China's economic growth slowed to 4.6% in the third quarter of 2024, marking the country's slowest expansion in a year and a half. This downturn has heightened pressure on the government to follow up on recent stimulus efforts with additional measures to boost the economy, especially amid ongoing challenges such as a debt crisis in the property sector and a complex external environment.
Authorities have been implementing various policies since last month to stimulate consumption and address the prolonged property sector woes. Despite early optimism for a large-scale "bazooka stimulus," the lack of a specific bailout figure or detailed plans has tempered market expectations.
One positive sign emerged in the form of better-than-expected retail sales growth in September, signaling some recovery in consumer activity. However, other economic indicators, such as inflation, investment, and trade, have fallen short of expectations.

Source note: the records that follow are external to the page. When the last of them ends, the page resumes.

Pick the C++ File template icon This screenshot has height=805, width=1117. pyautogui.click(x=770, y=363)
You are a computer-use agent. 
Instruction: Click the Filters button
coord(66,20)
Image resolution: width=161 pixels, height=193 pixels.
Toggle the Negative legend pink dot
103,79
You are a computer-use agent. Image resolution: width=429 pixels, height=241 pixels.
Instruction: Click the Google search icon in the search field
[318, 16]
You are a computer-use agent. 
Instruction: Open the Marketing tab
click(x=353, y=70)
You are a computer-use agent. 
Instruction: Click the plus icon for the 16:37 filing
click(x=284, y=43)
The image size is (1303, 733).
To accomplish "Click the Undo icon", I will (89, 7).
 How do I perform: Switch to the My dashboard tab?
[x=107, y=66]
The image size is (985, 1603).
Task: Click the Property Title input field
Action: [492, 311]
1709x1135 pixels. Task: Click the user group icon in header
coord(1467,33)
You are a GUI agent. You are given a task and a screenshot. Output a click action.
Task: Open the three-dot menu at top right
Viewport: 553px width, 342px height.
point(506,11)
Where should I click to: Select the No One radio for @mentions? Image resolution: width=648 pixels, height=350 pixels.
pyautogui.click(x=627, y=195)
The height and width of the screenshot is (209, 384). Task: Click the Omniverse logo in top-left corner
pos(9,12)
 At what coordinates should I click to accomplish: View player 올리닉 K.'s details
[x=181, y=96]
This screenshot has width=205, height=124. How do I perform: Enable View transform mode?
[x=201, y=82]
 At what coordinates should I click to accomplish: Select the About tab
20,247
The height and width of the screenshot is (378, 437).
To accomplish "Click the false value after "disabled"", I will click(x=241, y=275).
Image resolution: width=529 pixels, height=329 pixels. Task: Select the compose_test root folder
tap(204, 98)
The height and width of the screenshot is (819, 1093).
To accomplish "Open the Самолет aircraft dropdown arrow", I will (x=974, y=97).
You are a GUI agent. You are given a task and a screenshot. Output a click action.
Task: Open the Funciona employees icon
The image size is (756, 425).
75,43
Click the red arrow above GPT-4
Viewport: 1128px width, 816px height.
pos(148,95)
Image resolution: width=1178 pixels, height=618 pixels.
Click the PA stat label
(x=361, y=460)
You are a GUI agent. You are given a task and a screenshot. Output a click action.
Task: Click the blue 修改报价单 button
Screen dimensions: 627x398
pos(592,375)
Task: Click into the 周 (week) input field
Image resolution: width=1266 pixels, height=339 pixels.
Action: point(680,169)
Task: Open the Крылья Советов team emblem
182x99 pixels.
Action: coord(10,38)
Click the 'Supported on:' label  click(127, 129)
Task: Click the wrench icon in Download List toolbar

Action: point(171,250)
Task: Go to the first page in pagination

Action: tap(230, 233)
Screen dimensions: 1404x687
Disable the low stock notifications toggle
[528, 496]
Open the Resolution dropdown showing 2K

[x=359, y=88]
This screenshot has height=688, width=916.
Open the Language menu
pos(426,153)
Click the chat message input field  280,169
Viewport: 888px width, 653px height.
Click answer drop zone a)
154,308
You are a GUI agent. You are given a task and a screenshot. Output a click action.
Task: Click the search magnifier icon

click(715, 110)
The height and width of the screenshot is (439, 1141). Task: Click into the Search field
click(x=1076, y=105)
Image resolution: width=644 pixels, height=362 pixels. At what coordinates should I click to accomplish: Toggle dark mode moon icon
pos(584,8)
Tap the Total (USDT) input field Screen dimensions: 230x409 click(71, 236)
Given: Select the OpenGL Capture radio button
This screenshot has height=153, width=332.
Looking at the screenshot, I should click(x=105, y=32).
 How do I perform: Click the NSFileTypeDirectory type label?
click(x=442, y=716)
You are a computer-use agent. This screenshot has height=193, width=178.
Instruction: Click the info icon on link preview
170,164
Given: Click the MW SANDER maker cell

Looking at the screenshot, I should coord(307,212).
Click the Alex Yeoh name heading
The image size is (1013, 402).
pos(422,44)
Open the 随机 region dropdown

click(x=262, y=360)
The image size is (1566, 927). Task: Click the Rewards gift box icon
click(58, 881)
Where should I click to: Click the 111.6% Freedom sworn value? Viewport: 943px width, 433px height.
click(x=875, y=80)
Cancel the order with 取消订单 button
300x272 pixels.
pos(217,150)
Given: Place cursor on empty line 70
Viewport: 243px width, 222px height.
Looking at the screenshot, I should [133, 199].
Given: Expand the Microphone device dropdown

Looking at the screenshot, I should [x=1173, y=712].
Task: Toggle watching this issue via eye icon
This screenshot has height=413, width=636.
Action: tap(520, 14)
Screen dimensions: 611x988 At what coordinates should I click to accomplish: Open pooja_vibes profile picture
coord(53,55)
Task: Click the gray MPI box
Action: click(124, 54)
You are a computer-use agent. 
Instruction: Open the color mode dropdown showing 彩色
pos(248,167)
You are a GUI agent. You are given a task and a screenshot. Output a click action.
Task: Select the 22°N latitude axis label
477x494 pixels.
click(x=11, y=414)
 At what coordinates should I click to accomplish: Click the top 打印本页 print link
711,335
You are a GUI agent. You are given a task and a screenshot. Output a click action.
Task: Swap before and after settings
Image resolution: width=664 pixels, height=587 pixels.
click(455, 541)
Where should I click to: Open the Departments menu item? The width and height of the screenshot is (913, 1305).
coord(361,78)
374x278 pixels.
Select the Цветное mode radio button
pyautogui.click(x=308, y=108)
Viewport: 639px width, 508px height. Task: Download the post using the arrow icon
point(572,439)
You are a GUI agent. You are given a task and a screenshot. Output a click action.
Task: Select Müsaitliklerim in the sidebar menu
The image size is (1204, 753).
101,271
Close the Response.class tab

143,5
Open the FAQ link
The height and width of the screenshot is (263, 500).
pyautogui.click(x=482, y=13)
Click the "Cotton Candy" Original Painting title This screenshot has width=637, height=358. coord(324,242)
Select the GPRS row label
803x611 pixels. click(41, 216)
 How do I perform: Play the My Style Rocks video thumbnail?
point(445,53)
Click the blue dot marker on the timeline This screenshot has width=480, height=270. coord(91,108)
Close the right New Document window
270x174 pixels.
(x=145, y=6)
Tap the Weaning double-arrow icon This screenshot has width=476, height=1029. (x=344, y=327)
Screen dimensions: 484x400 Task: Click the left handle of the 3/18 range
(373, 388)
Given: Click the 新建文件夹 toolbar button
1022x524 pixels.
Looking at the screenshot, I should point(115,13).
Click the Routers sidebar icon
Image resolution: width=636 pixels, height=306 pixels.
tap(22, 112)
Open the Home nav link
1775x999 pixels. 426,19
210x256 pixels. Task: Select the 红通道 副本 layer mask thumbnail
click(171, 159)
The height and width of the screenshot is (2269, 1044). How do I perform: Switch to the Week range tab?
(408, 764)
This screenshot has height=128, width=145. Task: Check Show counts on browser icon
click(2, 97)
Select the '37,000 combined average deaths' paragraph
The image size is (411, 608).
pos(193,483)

In response, China's central bank, the People's Bank of China (PBoC), has introduced new liquidity measures. These include a swap facility for funds and insurers with an initial quota of 200 billion yuan (US$28.1 billion) to boost capital markets, as well as cutting interest rates on yuan deposits for the second time this year to encourage lending.
Looking ahead, PBoC Governor Pan Gongsheng suggested that more relief may be on the way, including a possible reduction in the reserve requirement ratio (RRR) for commercial banks, which could further enhance liquidity in the financial system. Economists, however, believe that more direct fiscal stimulus will be necessary to revive economic activity and restore business confidence in the world's second-largest economy.